_PROVIDED RECORDS_:
┌────────

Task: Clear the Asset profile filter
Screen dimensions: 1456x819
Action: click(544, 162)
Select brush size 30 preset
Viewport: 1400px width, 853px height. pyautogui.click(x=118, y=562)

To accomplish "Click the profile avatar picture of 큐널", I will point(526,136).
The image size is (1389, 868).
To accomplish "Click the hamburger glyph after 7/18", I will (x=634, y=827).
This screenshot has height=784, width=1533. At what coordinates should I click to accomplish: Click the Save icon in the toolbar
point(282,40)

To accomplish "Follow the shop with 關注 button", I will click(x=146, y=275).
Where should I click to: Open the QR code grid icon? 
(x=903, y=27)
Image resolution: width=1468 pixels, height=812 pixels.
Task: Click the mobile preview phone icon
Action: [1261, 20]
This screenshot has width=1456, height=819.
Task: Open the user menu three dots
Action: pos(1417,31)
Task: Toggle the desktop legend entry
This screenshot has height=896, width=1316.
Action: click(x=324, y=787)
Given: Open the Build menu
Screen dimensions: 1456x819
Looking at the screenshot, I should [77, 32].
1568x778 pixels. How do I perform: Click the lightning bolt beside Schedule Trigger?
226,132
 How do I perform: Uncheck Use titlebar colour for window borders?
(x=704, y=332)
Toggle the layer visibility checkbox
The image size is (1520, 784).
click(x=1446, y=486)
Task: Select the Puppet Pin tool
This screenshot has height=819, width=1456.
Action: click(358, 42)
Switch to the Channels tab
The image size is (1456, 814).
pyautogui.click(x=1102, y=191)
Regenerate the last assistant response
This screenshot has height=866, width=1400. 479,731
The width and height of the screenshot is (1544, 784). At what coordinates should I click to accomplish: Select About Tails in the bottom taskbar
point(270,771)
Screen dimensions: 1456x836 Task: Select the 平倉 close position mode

└────────

When you answer, output all of the material exactly as it appears above.

_RESPONSE AREA_:
Task: Clear the Asset profile filter
Screen dimensions: 1456x819
Action: click(544, 162)
Select brush size 30 preset
Viewport: 1400px width, 853px height. pyautogui.click(x=118, y=562)

To accomplish "Click the profile avatar picture of 큐널", I will point(526,136).
The image size is (1389, 868).
To accomplish "Click the hamburger glyph after 7/18", I will (x=634, y=827).
This screenshot has height=784, width=1533. At what coordinates should I click to accomplish: Click the Save icon in the toolbar
point(282,40)

To accomplish "Follow the shop with 關注 button", I will click(x=146, y=275).
Where should I click to: Open the QR code grid icon? 
(x=903, y=27)
Image resolution: width=1468 pixels, height=812 pixels.
Task: Click the mobile preview phone icon
Action: [1261, 20]
This screenshot has width=1456, height=819.
Task: Open the user menu three dots
Action: pos(1417,31)
Task: Toggle the desktop legend entry
This screenshot has height=896, width=1316.
Action: click(x=324, y=787)
Given: Open the Build menu
Screen dimensions: 1456x819
Looking at the screenshot, I should [77, 32].
1568x778 pixels. How do I perform: Click the lightning bolt beside Schedule Trigger?
226,132
 How do I perform: Uncheck Use titlebar colour for window borders?
(x=704, y=332)
Toggle the layer visibility checkbox
The image size is (1520, 784).
click(x=1446, y=486)
Task: Select the Puppet Pin tool
This screenshot has height=819, width=1456.
Action: click(358, 42)
Switch to the Channels tab
The image size is (1456, 814).
pyautogui.click(x=1102, y=191)
Regenerate the last assistant response
This screenshot has height=866, width=1400. 479,731
The width and height of the screenshot is (1544, 784). At what coordinates should I click to accomplish: Select About Tails in the bottom taskbar
point(270,771)
Screen dimensions: 1456x836 Task: Select the 平倉 close position mode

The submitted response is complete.